After my first season, I decided to embed a host of self-developed electronics into my sled to record my runs. So as not to change any of the critical aerodynamics (notwithstanding my big torso and behind), I squeezed a set of solid-state accelerometers, gyroscopes, and multiple cameras inside my sled, as well as some memory and software I wrote to tie it all together. In theory, if I could record and analyze the details of each run, then I might be able to improve at a faster rate than others and qualify for the Olympics ahead of my unfairly younger and more athletic competitors. As it turned out, I generated more data than I could use and concluded that this stuff is only useful when you are at the 90 percent skill level (where I am now, after Torino) and trying to achieve perfection (a gold medal). It also became clear that I still had to get in shape and lose weight to be able to lie down on the sled on four points (shoulders and knees), rather than on my less-stable middle section.

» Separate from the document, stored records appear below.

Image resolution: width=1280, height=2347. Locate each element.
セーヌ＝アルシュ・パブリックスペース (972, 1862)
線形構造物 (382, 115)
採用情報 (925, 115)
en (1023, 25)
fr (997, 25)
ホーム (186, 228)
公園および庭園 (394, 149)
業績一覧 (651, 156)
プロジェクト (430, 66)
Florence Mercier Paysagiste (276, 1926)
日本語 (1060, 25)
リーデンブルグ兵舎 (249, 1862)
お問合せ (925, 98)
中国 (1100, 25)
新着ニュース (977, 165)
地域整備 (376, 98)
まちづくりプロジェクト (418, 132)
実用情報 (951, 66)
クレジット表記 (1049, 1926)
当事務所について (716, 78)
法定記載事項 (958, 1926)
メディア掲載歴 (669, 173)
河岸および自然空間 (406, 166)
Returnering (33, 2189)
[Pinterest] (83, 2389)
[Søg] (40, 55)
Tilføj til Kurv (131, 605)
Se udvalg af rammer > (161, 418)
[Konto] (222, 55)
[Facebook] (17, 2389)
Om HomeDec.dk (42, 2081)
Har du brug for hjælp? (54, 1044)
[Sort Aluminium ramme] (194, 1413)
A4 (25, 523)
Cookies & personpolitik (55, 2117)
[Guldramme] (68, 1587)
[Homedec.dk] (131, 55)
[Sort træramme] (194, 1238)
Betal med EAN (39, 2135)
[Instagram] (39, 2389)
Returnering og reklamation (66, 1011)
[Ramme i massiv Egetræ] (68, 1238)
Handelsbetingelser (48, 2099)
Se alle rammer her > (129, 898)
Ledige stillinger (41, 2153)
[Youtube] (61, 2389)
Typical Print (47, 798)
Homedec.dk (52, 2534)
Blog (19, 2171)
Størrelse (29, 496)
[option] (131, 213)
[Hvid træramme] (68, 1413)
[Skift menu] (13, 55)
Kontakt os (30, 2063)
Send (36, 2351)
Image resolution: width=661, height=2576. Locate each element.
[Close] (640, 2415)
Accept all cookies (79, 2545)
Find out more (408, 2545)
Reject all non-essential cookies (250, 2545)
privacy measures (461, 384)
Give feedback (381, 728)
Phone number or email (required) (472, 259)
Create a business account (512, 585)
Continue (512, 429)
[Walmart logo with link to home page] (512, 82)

The rules for skeleton explicitly (and in my opinion, unfairly) prohibit the use of any form of electronics during competition runs. But in training, I continue to expand my database with information that will help me achieve the 5 to 10 percent performance improvement I need for Vancouver in 2010. Then I will be four years older but hopefully 10 years more experienced.

Olympian Patrick Antaki ‘84, a self-employed engineer and entrepreneur in Texas, placed 27th out of 27 in the skeleton event in Torino but finished just 3.35 seconds behind the gold medalist in the final run.